In previous years, you may have noticed the unmowed patches left here and there. Cat playgrounds! Used to drive JP nuts; he thought it looked sloppy. Yeah, so? Well this year I decided to change the areas for not mowing. So I shaved off the patch by the apricots. Ew. Now that looks shabby! The larger areas at the back I didn't completely mow, just gnawed around the edges. And then I left three new patches, places with interesting flowers growing. we'll see how that develops.
Then the other thing that makes it seem like it should be past time already to get the garden in, is that the flowers are all coming along fine. The daffodils have come and gone. The tulips and the camellia are in full swing. The irises and lilacs are about to burst. Those renonculus and poppies in the planters don't count; I picked those up at the market last weekend. Gotta plant something.

I have a section full of azaleas and rhododendrons, but they're not doing well. I think they get too much sun in the afternoon (though not until 3 pm, because of the shadow of the house). Maybe I can move them (but where to?), maybe they don't have the right soil (possible, though I have added bags of the 'right' dirt a couple of times). If the lilacs would just grow faster and get some shade going, that might do the trick. I have a deal with Mericia to trade lilacs this year. She likes the white ones, and I like the dark ones. She has only dark ones in her yard, and whenever I shopped for lilacs at the gardening stores, they never had the dark ones. So I have white and pink and 2-tones. We'll cut each other bouquets in a couple weeks, and if you're nice to them, lilacs will sprout roots from cuttings. Then I may just plunk a dark lilac among the sad rhododendrons and let it take over.
The worrying thing is there's no water. In February I emptied the tank that collects water from the roof into the well, thinking that the rain would fill it again long before I needed to water the yard. No sense in sending the overflow into the sewer system. Usually it rains plenty in March & April.

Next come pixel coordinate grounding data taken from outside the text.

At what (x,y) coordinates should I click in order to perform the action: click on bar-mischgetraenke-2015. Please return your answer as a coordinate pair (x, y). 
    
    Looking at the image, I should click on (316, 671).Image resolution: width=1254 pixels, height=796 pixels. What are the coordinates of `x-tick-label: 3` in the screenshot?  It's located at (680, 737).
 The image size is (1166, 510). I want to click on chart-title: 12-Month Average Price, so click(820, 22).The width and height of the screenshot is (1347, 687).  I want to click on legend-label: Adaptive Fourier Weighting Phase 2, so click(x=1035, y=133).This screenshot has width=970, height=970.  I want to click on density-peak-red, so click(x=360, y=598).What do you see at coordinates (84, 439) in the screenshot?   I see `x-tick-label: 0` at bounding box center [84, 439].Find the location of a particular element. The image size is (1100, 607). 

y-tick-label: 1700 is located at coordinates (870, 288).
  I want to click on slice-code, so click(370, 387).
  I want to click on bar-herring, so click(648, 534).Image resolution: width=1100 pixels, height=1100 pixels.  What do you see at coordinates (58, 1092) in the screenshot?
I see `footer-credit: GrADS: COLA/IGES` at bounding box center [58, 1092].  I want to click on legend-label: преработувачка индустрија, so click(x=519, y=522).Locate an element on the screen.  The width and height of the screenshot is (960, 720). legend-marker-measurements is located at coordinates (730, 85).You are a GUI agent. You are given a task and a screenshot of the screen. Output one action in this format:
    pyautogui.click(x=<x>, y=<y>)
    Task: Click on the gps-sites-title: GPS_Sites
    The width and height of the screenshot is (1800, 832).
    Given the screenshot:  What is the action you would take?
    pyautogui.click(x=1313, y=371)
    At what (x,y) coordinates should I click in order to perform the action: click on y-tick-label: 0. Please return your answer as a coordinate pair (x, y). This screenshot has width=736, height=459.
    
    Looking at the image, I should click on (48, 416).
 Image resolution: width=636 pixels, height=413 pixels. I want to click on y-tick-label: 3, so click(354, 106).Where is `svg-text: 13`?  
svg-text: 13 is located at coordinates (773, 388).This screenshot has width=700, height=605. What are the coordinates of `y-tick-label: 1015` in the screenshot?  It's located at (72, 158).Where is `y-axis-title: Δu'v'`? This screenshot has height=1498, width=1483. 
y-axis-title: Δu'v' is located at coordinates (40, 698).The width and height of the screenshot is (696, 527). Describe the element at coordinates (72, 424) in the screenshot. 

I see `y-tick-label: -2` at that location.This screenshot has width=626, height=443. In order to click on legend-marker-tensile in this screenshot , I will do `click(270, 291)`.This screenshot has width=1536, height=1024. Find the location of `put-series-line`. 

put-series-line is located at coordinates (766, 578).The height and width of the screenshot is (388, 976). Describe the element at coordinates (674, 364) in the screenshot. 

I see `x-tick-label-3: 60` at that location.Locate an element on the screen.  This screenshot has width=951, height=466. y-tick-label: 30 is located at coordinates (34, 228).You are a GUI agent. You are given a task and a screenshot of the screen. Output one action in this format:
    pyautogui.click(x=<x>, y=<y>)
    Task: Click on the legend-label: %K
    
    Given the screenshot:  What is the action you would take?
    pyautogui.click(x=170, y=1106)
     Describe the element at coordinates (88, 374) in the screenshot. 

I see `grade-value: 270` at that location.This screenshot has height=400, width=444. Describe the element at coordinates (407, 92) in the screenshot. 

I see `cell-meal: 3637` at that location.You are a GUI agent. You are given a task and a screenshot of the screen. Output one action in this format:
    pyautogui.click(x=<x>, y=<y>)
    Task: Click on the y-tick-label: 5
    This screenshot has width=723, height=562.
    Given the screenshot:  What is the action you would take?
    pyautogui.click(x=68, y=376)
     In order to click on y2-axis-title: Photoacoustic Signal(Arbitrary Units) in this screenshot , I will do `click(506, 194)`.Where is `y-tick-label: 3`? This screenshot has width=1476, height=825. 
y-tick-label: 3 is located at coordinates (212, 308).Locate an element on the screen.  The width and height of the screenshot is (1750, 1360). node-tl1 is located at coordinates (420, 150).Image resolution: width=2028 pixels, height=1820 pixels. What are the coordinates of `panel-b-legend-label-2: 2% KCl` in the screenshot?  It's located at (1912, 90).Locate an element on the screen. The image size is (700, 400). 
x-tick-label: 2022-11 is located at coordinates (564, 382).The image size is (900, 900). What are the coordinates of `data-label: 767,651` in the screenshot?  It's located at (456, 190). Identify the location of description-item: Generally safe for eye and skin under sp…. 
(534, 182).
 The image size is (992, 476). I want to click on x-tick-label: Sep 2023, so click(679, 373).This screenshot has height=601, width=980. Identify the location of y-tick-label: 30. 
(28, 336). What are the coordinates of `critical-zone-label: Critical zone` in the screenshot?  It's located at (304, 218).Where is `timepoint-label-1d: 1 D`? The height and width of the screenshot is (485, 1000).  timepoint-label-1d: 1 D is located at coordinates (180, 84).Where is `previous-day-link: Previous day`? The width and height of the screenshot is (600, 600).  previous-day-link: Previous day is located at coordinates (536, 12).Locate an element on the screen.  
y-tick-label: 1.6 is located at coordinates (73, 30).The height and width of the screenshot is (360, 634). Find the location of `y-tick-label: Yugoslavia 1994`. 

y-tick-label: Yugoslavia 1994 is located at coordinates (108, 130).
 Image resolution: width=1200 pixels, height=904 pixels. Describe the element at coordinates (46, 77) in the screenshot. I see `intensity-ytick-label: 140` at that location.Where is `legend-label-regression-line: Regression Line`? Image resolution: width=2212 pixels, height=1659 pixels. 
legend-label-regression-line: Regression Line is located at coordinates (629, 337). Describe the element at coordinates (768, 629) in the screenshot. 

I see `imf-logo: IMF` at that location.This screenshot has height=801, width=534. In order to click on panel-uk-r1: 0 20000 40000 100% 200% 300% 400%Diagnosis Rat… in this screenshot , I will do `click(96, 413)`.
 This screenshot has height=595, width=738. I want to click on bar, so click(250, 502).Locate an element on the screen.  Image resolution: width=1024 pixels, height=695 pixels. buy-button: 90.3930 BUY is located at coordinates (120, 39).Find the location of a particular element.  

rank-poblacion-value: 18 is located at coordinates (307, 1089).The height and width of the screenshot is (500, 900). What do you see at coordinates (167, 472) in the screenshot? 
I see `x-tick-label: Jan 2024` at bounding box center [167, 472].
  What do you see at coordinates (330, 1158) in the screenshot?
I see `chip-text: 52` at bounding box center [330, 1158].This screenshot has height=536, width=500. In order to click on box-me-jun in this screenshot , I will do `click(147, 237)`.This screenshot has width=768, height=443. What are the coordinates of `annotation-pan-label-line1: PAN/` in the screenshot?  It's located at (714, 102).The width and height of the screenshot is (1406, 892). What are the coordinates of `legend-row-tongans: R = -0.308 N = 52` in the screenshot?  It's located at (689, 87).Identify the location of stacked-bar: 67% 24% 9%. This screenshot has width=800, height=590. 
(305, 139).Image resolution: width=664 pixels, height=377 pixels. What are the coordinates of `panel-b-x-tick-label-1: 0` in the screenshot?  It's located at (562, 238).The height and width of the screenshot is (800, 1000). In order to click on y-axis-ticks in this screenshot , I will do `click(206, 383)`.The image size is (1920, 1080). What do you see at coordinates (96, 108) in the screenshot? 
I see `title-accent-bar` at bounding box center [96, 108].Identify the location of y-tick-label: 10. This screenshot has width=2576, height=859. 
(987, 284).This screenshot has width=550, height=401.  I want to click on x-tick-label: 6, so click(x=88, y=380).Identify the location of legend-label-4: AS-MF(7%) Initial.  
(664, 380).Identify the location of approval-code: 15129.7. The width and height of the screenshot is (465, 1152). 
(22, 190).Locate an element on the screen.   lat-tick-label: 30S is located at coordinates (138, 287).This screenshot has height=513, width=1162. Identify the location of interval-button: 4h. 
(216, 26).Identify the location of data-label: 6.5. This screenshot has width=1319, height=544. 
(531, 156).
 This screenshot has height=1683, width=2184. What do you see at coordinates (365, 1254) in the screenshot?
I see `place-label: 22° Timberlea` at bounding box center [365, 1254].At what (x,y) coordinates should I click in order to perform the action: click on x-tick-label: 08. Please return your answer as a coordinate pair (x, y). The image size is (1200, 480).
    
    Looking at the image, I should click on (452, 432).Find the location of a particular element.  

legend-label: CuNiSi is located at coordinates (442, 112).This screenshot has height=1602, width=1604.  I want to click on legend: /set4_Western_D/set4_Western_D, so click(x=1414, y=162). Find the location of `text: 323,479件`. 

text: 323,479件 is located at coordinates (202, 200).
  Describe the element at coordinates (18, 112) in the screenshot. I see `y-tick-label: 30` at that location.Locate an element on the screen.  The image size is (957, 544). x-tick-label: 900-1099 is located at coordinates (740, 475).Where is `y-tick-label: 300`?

We've barely had a drop since. A drizzle now and then. I've not yet set up the pump to draw well water, but I've had to water since March, and I am on to my summertime habits of collecting grey water from the kitchen and warming my shower into a watering can to empty on the yard later. Some people will not understand the sense of these measures. Just run the tap! But what did Granddad's conversation revolve around, when I was a kid? Undocumented laborers, and the price of water.
ooo, I almost said a bad word. "Wetback". My grandfather would never have said anything else. It seemed like such an ordinary word at the time, that I did not even know it was a bad word until high school. It was just the word we had for the illegal laborers that came up from the southern border.  Not until we moved away to a different (though not less discriminatory or intolerant) universe did anybody say 'Hey!'.

And the goat is still here. She has not gotten away yet.